─── Quoted passage ───

So much heckling. So. Much. Heckling. I know this must blow your mind — someone saw Halle Berry’s Catwoman and has a bunch of snotty comments to make? Jinkies, what a scoop! But here’s the deal — when someone says a movie is bad, I like to know EXACTLY what is bad about it. Bad acting? Bad internal logic? Bad what? Is it bad enough to be good (Van Helsing, Center Stage) or just bad enough to be irritating (L.A. Confidential, Sphere)? Would I watch some of it if it came on TV?
Catwoman for me was missing the high camp that makes a bad movie good. The acting wasn’t bad, just lacking — with the exception of Benjamin Bratt, who was at his “Law & Order” darndest, and Sharon Stone, who knew exactly what movie she was in and dialed it up to 11. If Halle Berry had played it to the back row, or if she`d had that Bruce Campbell sly-boots-ness that rings my chimes so strongly, this movie could have hanged ten in the badness department. Still, as it was, it was nice and bad anyway.

───

§ Work request 1
Answer the following questions about the Catwoman review.
(a) Which two films does the writer give as examples of movies bad enough to be good?
(b) Which actor does the writer describe as being at his "Law & Order" darndest?
(c) To what number does the writer say Sharon Stone dialed it up?
§ Work request 2
Pick up the Catwoman review after its final sentence and continue it in the same voice.
The data on this page are not required for any of the work here.

─── Provided data ───

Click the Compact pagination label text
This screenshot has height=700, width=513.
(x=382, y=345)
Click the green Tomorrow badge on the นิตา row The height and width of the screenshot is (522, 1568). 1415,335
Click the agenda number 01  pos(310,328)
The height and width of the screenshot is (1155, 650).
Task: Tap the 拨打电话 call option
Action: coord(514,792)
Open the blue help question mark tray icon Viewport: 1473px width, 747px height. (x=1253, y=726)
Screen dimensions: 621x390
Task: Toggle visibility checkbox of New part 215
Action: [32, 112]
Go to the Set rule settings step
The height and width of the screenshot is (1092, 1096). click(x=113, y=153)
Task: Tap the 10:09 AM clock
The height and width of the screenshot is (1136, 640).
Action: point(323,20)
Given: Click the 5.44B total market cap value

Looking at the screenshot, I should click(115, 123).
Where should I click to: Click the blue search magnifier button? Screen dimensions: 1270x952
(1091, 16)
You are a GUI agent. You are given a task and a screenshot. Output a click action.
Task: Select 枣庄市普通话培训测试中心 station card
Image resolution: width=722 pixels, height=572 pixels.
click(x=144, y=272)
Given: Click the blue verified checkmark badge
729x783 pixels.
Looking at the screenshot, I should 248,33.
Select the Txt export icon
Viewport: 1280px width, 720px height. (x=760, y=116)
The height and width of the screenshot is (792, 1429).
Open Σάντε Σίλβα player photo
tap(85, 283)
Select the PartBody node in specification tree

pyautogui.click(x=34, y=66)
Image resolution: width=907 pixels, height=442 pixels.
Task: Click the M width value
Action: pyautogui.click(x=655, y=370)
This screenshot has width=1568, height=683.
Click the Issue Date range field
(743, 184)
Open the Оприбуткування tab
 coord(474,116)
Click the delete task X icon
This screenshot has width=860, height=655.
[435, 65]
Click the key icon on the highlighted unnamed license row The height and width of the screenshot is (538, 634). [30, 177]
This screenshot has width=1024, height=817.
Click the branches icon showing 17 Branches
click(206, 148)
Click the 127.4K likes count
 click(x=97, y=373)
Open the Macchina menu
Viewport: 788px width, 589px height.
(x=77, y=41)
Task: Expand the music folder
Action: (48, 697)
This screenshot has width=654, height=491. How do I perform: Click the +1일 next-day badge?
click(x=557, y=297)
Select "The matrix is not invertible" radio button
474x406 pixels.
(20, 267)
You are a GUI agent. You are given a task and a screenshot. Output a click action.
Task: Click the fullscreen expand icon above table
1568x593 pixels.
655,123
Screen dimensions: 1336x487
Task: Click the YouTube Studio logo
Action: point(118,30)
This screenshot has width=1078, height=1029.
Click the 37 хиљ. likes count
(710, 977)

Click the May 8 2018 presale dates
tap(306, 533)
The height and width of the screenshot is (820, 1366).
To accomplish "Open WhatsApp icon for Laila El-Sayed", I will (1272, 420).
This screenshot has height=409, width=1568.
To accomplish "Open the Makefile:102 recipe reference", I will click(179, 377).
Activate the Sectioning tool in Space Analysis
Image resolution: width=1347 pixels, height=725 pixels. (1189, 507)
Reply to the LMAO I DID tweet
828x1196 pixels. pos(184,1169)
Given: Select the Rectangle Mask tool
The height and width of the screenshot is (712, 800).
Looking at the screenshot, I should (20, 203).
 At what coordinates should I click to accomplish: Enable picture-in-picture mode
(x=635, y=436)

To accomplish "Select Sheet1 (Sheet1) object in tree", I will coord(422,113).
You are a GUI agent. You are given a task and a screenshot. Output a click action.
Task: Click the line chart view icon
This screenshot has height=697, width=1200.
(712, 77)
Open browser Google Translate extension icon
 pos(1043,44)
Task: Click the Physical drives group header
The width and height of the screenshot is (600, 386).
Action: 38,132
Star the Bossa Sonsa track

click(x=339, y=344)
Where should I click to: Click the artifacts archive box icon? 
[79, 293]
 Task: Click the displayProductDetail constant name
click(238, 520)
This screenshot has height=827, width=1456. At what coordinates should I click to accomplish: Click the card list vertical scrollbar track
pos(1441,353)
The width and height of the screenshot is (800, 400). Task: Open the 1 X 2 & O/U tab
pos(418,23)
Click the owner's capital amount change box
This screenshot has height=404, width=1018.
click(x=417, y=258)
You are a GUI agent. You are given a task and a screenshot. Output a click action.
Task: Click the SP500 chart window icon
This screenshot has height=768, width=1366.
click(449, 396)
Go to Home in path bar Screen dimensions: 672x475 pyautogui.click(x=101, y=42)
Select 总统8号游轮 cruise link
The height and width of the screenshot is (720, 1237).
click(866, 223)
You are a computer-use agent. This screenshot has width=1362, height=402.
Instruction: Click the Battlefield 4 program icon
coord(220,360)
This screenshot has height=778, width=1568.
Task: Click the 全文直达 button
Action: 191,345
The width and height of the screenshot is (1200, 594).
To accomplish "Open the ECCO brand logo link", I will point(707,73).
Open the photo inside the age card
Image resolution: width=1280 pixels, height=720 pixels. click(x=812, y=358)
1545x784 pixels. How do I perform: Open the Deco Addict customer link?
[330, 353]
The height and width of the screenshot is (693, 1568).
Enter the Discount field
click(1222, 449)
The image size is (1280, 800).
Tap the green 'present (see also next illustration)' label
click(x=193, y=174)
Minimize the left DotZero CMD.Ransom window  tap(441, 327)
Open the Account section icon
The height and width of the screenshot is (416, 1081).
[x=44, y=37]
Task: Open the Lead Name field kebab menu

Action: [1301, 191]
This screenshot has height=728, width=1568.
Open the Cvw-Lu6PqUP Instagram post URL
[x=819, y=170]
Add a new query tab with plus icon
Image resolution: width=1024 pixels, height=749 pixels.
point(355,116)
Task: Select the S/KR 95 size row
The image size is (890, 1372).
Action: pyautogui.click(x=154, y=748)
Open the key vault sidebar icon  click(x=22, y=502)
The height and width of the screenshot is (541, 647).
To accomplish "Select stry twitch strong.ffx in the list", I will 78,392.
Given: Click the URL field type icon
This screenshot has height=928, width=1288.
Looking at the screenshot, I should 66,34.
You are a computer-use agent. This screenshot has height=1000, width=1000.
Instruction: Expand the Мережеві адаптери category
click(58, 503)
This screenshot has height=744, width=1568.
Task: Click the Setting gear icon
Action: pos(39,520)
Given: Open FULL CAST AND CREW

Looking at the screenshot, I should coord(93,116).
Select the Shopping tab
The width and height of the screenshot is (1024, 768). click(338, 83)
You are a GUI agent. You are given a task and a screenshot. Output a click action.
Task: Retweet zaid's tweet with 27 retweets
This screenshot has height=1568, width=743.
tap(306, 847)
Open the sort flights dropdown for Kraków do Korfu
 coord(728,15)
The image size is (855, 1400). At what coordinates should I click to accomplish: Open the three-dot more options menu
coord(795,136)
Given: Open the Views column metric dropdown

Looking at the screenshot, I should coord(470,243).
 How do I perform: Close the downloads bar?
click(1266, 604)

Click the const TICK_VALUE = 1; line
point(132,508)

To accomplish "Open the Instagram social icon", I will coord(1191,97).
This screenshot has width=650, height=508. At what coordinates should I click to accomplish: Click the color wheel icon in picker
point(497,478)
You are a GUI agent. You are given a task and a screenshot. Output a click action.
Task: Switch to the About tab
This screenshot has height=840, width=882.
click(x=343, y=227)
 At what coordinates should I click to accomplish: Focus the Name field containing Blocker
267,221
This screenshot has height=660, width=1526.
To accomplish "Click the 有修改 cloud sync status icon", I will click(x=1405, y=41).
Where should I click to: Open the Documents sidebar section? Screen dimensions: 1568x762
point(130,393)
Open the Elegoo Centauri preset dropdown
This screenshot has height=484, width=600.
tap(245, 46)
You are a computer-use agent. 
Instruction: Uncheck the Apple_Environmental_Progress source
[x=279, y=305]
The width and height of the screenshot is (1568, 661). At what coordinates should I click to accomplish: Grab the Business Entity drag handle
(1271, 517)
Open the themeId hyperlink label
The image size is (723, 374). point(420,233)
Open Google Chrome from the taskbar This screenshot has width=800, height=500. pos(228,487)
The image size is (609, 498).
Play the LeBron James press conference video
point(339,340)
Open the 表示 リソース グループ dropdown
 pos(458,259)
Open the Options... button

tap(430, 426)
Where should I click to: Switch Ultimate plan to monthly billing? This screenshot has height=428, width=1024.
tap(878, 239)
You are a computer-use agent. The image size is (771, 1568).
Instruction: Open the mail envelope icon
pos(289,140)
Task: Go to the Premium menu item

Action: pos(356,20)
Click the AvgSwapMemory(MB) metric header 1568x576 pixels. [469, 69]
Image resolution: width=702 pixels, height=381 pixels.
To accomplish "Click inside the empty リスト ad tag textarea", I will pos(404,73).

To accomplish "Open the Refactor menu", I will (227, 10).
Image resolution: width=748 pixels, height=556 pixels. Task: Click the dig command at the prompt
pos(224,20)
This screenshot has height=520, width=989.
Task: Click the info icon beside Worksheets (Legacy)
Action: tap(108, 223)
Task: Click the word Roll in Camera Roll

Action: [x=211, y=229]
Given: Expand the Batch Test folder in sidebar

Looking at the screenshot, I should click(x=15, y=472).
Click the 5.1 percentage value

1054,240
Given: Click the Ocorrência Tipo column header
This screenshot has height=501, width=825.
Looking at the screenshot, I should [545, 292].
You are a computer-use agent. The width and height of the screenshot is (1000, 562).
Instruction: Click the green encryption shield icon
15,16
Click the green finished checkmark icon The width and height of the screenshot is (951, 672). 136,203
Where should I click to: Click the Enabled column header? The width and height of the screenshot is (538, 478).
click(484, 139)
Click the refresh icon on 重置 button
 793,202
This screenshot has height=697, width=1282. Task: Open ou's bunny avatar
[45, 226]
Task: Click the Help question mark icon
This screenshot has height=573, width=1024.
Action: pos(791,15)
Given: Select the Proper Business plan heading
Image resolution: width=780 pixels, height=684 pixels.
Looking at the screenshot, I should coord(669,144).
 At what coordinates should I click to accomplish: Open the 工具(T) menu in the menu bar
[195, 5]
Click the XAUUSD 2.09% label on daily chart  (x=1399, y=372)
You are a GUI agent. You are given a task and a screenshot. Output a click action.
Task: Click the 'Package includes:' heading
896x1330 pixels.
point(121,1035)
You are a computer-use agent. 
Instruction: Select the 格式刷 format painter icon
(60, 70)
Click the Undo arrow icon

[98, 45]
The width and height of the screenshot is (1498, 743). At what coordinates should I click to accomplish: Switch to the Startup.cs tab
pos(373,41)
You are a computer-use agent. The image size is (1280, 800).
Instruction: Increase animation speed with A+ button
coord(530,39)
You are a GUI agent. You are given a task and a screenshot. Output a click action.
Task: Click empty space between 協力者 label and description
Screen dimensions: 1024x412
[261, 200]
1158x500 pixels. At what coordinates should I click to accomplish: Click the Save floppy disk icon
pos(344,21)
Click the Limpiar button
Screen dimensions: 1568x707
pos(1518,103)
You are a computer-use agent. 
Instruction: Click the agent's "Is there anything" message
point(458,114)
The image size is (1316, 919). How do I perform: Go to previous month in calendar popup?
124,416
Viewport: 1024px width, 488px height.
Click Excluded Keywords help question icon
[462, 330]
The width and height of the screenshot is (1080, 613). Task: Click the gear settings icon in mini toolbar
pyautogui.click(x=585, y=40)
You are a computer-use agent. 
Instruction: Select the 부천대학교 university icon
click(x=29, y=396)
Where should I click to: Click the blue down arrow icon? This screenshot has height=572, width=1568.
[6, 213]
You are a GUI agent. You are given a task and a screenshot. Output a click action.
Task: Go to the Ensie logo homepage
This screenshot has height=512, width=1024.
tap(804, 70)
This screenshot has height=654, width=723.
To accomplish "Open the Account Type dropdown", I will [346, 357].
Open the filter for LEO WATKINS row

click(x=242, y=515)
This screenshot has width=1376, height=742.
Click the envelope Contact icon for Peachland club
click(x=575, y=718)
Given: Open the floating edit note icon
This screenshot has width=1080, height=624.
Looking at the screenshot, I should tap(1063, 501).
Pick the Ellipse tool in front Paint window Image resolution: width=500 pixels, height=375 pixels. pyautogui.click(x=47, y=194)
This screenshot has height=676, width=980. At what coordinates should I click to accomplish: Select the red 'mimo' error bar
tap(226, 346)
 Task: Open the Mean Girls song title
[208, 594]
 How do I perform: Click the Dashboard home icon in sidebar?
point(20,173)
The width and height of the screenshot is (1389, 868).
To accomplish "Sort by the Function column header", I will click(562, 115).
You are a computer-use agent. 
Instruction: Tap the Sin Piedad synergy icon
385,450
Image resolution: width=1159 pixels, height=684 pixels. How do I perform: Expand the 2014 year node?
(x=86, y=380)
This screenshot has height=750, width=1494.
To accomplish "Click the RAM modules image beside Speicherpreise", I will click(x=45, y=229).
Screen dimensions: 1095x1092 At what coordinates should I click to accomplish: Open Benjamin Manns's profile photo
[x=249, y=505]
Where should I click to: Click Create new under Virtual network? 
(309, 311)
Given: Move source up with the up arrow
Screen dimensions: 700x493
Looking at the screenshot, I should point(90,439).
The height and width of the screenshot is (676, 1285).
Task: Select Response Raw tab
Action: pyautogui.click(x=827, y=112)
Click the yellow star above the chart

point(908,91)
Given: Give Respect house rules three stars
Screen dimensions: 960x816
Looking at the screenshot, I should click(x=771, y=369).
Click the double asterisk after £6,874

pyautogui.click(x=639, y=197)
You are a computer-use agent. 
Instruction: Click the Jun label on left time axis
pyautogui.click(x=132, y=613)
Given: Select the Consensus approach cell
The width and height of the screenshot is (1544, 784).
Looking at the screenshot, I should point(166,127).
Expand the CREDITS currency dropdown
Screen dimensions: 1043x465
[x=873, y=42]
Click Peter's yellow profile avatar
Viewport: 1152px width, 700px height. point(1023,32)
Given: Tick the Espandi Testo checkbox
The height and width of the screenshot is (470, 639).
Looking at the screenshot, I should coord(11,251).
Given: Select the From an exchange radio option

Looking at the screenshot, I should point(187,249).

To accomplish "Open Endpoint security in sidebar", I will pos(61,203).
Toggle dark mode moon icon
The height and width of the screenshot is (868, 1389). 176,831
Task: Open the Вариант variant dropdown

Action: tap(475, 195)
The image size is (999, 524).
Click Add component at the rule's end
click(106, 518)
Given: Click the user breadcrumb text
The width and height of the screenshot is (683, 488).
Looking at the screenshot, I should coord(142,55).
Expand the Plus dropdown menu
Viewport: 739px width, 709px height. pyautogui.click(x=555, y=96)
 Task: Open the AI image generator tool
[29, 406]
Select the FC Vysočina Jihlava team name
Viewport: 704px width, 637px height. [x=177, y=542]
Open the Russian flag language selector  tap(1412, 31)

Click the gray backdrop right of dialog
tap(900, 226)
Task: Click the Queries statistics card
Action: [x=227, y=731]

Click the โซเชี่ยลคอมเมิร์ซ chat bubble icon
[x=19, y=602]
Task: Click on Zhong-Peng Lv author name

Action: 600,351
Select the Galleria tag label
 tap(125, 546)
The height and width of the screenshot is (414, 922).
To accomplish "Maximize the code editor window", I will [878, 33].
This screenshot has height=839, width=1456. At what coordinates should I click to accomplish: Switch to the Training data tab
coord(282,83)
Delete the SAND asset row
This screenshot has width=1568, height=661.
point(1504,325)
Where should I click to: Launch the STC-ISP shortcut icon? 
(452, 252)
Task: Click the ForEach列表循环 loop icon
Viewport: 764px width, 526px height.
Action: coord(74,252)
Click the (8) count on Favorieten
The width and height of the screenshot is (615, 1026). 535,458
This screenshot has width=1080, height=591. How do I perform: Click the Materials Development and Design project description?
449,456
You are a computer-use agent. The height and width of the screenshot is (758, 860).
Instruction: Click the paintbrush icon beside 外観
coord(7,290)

───

§ Answer 1
(a) Van Helsing and Center Stage.
(b) Benjamin Bratt.
(c) 11.

§ Answer 2
Oops, I thought this was Dogwoman. Mah bad.
I went with my preferred heckling partner, and many of the following heckles are hers.
There are spoilers galore here. I hope you don’t mind.
- The plot hangs on an evil skin cream that makes people sick if they use it and hideous if they don’t. Mmm, sounds like Fen-Phen. When they show you how your skin rots if you stop using it, it’s with this morphing 3-D model of a test subject. That was handy — hey, rotting model, remember when we did that morphing before-and-after of how this skin cream made you look younger? We need you to come back now that you’re rotten and sit in the same chair with the same lighting and swivel around a bit so we can do the morphing effect for the rotting as well. Have to find a way to keep the company CGI department quiet — maybe we`ll blast them through a poo chute (more on that later).
- Kind of hard to tell how long this product’s been around — it hasn’t been launched yet, but Sharon Stone’s used it so much it turned her skin to stone (huzzah wha? She’s playing it awful big for being stone `n` stuff; and yet Halle’s bosomy friend (Alex Borstein, who rules but is utterly sodomized by this role) has been using it for over a month and has no serious side effects either way.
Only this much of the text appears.